10 Insect Bites To Look Out For—and How To Treat Them

Your guide to bites from different creepy-crawlies.

If you spend time outdoors, annoying critters may bite you. Most of the time, all you'll get is a little red bump with itching and maybe some swelling. 

According to the Nemours Foundation, those insect bite symptoms can be treated easily with anti-itch creams and over-the-counter antihistamines. But occasionally, bites can cause allergic reactions that can be dangerous. 

Allergic reactions can include symptoms such as difficulty breathing, hives, and swelling of the face, lips, or tongue. If that happens, you need to see a healthcare provider or seek emergency care.

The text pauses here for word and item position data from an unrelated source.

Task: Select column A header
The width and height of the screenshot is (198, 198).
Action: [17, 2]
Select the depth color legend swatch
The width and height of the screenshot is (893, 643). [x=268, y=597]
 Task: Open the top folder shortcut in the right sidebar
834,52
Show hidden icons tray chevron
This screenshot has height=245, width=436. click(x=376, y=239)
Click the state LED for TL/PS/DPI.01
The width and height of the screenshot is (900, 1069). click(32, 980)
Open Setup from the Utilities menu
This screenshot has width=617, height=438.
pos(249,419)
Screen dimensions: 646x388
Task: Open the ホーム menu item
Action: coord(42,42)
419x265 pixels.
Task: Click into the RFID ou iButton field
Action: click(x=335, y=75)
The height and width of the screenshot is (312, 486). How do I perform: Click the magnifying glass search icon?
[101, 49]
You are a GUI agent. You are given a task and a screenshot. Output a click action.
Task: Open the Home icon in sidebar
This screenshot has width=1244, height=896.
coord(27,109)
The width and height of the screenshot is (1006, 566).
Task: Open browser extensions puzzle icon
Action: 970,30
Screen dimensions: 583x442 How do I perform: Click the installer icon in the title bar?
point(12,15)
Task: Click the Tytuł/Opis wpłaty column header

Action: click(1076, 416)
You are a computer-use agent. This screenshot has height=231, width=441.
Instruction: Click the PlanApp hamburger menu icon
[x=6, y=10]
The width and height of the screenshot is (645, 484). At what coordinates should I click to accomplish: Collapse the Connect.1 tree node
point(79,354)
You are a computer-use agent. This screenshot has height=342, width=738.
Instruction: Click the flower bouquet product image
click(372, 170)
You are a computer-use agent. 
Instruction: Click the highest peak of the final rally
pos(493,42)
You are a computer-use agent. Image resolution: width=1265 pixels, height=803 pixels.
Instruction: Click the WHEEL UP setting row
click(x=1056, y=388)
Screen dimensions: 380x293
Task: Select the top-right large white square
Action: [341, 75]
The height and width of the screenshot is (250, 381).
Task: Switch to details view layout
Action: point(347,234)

Here's what you should know about identifying and dealing with insect bites.

Spider Bites

Most of the time, if a spider bites you, the bite will look similar to a bee sting, according to the National Library of Medicine. The area will be red, swollen, and painful.

Thousands of types of spiders (technically arachnids, not insects) crawl around the United States. Still, only two of them—the black widow and the brown recluse—can cause serious problems, and even those are rare.

Very few people experience severe pain and cramping from a black widow bite or joint pain from a brown recluse bite, according to the Nemours Foundation. If you experience these symptoms, get medical help immediately because the reactions can be severe.

Most spider bites are nonvenomous and can be treated at home, according to the National Library of Medicine. Wash the area with soap and water and use a cold compress to reduce pain and swelling. Over-the-counter (OTC) pain relievers and antihistamines can help as well.

Fly Bites

Flies in the United States usually don't transmit disease, but their bites can be savage. 

Horse and deer flies, for instance, have scissor-like mouths that will cut and tear your flesh, according to the Illinois Department of Public Health. Because of that, their bites can be pretty painful. Black flies also have a vicious bite and, if they appear en masse, can really hurt you. In rare cases, sandflies can pass on a skin disease called leishmaniasis.

Some flies can trigger allergic reactions from the saliva in their bite. For the most part, though, flies are airborne nuisances, and their bites can be treated with oral and topical antihistamines.

Mosquito Bites

Mosquitoes are infamous for spreading disease. Most of the time, you'll just experience a red pimple-like bump and itchy skin. But mosquitoes feed on blood, and they can pass on various viruses, including dengue, West Nile, and malaria, according to the Centers for Disease Control and Prevention (CDC).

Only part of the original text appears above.